» **Work request**
Pick out the lines below that include the string "computer".

***** Study material *****

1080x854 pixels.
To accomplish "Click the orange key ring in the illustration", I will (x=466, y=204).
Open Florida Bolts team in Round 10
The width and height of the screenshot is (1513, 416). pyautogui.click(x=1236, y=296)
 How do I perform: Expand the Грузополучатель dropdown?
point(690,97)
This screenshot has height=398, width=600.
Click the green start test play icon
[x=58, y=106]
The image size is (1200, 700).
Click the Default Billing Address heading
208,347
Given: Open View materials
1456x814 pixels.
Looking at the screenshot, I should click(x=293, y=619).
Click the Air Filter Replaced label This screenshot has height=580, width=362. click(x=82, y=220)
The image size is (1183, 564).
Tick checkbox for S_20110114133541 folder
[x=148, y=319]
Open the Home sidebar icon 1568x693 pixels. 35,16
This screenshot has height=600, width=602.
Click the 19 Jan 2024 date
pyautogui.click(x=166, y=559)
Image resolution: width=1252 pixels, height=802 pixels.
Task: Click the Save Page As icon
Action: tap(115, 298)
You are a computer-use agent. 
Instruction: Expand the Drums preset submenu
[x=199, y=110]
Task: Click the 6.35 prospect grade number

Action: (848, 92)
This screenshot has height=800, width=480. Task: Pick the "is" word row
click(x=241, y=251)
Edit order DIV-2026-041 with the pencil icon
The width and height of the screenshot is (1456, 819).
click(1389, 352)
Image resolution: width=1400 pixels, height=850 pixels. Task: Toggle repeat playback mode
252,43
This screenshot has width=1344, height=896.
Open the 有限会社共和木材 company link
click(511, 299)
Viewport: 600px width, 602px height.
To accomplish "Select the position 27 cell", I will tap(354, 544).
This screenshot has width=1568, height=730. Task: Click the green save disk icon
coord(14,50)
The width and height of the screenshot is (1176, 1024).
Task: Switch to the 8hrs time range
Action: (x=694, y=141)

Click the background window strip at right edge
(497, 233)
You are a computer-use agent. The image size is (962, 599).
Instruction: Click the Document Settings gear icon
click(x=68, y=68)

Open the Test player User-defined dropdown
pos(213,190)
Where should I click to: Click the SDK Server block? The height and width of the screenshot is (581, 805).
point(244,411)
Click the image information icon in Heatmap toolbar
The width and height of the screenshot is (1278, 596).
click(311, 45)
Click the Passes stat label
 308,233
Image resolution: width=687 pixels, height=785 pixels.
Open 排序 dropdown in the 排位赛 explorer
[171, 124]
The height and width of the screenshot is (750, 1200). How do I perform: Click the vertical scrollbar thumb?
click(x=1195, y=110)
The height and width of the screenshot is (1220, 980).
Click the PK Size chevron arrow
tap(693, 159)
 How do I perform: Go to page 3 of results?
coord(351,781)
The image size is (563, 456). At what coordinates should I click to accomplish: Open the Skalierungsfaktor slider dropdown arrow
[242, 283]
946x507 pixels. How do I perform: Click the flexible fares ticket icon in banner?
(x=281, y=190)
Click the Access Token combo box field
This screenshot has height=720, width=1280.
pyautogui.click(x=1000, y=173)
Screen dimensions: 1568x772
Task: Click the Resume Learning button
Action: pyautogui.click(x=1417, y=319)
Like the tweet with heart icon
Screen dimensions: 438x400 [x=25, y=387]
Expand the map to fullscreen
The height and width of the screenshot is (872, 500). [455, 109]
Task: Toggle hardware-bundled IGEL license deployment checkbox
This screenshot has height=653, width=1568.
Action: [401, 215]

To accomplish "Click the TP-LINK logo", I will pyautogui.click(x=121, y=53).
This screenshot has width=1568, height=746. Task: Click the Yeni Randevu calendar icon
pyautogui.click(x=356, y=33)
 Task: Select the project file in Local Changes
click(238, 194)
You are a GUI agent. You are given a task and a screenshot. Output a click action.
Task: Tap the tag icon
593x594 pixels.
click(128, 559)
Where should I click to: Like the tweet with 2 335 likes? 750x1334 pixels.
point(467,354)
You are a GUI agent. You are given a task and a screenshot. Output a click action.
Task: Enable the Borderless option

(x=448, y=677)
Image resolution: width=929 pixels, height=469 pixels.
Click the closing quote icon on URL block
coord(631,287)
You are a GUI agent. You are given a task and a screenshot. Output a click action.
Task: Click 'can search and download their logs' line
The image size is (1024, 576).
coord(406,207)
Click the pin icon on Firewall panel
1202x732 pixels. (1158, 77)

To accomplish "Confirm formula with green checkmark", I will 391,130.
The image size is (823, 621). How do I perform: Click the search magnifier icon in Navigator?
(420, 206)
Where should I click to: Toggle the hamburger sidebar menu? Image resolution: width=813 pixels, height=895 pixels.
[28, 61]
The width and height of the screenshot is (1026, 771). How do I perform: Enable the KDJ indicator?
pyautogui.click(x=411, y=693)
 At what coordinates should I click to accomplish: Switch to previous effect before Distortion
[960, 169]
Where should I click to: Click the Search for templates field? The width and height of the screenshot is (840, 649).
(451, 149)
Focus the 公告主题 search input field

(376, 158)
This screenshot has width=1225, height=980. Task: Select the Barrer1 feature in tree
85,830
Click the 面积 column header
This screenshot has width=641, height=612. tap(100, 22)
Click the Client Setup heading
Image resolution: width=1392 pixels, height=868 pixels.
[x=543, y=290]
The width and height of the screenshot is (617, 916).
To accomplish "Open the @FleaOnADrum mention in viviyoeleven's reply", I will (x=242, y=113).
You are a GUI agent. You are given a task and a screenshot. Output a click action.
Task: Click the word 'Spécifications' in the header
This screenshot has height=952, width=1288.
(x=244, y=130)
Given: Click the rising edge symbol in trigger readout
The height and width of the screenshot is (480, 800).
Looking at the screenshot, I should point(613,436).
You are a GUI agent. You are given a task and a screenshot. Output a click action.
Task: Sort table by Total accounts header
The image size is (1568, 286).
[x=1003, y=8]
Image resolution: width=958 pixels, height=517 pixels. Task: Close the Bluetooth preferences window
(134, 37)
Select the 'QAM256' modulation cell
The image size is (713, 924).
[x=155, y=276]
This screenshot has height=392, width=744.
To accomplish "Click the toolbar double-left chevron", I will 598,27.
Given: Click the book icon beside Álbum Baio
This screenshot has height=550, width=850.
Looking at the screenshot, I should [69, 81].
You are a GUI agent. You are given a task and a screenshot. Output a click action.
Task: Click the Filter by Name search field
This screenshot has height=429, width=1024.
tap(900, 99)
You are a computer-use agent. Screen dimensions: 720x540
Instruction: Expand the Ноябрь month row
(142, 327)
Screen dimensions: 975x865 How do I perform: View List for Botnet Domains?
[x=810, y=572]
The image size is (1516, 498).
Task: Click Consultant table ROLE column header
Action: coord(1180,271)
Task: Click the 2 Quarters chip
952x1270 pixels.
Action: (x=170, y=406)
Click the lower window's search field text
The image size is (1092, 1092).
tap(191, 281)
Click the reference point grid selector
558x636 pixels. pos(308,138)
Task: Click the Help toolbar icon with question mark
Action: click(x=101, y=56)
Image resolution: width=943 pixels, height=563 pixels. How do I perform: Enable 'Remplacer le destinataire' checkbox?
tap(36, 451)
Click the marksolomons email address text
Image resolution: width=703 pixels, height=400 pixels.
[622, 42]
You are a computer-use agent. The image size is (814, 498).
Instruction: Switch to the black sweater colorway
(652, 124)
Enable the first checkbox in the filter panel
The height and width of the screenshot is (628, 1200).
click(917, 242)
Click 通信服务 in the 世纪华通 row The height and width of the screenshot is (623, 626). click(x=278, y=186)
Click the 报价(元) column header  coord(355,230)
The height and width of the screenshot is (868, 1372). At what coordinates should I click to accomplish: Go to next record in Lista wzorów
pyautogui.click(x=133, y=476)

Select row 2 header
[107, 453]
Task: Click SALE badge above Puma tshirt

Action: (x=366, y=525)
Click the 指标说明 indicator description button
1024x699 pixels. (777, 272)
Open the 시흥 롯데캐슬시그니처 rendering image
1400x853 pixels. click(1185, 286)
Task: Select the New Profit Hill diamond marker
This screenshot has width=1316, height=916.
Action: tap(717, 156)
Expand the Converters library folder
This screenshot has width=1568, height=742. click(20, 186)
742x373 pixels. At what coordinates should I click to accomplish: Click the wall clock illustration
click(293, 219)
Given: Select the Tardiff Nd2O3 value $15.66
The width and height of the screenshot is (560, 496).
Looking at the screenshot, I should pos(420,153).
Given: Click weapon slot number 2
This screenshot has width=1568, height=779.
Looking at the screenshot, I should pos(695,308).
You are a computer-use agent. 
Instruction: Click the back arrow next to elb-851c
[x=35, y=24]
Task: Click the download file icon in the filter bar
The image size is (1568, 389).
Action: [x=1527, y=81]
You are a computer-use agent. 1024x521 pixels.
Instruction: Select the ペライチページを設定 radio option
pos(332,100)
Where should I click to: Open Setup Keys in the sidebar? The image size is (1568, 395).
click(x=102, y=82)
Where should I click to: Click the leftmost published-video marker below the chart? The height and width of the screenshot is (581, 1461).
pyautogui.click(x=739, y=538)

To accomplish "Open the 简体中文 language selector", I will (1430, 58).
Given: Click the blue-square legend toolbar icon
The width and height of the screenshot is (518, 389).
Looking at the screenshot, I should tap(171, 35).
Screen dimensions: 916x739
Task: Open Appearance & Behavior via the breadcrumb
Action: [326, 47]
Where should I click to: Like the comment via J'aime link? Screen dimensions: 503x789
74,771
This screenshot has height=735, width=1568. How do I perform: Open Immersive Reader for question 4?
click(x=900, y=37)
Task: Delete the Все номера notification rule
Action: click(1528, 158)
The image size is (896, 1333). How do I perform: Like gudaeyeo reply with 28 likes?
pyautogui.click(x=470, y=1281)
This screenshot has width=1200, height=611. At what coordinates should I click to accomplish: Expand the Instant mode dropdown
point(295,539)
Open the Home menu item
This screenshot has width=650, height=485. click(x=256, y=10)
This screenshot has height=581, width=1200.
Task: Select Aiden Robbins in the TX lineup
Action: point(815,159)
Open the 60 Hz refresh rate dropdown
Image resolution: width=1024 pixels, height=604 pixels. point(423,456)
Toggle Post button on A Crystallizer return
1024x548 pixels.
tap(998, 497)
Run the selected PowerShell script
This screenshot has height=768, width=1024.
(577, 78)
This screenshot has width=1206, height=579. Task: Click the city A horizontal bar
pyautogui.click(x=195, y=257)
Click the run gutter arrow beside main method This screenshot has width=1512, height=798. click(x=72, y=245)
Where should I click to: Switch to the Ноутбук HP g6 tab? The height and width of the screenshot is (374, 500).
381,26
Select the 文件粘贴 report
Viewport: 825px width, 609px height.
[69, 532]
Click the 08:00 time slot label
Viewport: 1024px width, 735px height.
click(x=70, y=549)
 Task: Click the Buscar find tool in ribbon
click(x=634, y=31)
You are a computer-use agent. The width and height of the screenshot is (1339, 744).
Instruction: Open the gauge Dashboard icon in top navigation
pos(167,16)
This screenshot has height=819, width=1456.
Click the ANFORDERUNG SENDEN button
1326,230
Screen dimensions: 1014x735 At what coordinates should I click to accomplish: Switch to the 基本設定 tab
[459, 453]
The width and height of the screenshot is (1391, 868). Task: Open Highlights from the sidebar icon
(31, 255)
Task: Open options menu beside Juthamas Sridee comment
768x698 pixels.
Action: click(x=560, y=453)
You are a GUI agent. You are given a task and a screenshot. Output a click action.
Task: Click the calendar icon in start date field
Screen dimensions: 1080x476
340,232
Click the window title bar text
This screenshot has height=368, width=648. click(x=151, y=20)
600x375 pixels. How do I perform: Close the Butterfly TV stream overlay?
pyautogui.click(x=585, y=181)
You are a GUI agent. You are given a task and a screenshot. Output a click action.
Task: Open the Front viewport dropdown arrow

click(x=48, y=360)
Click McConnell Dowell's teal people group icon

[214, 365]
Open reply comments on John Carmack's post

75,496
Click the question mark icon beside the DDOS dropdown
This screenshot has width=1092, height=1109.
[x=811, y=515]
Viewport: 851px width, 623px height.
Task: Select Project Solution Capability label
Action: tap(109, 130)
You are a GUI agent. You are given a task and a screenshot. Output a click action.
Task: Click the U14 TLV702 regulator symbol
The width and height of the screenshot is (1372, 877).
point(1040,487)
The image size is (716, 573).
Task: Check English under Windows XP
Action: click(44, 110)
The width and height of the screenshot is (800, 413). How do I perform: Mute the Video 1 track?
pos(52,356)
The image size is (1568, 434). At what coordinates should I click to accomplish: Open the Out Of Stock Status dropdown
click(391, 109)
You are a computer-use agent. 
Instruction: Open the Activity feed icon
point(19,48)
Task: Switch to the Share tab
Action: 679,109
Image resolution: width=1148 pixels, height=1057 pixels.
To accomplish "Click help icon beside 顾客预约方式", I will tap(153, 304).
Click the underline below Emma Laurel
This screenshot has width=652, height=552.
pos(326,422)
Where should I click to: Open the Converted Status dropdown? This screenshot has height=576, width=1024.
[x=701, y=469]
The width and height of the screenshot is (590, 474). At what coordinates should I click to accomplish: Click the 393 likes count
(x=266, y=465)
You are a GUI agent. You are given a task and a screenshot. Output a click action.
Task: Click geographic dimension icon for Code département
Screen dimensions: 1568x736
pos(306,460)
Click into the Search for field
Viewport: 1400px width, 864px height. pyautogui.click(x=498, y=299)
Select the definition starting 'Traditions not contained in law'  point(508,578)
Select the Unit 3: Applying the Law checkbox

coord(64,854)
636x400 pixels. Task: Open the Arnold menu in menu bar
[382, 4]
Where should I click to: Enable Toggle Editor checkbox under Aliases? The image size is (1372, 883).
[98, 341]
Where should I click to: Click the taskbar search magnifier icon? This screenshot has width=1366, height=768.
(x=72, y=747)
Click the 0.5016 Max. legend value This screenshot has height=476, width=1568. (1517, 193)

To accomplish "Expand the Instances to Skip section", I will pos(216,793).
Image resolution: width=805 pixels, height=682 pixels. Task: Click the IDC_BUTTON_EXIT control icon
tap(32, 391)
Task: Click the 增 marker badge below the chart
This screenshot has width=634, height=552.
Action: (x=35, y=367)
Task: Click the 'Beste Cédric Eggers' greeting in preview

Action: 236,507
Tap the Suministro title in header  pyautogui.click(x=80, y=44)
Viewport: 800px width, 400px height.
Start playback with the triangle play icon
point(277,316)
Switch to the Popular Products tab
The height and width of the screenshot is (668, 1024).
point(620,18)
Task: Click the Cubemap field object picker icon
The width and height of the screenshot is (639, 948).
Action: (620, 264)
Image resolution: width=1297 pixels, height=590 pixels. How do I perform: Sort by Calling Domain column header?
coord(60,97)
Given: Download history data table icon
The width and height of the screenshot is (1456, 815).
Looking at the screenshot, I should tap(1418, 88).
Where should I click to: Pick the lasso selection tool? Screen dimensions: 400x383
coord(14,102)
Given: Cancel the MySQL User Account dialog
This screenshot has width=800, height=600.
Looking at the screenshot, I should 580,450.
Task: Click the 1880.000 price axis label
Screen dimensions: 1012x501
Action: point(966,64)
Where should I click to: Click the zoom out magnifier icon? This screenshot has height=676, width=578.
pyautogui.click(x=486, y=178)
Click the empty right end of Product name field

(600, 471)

*****

» **Solution to this exercise**
You are a computer-use agent. 
You are a computer-use agent. The image size is (962, 599).
You are a computer-use agent. Screen dimensions: 720x540
You are a computer-use agent. The image size is (814, 498).
You are a computer-use agent. 
You are a computer-use agent. 1024x521 pixels.
You are a computer-use agent. The width and height of the screenshot is (1339, 744).
You are a computer-use agent. 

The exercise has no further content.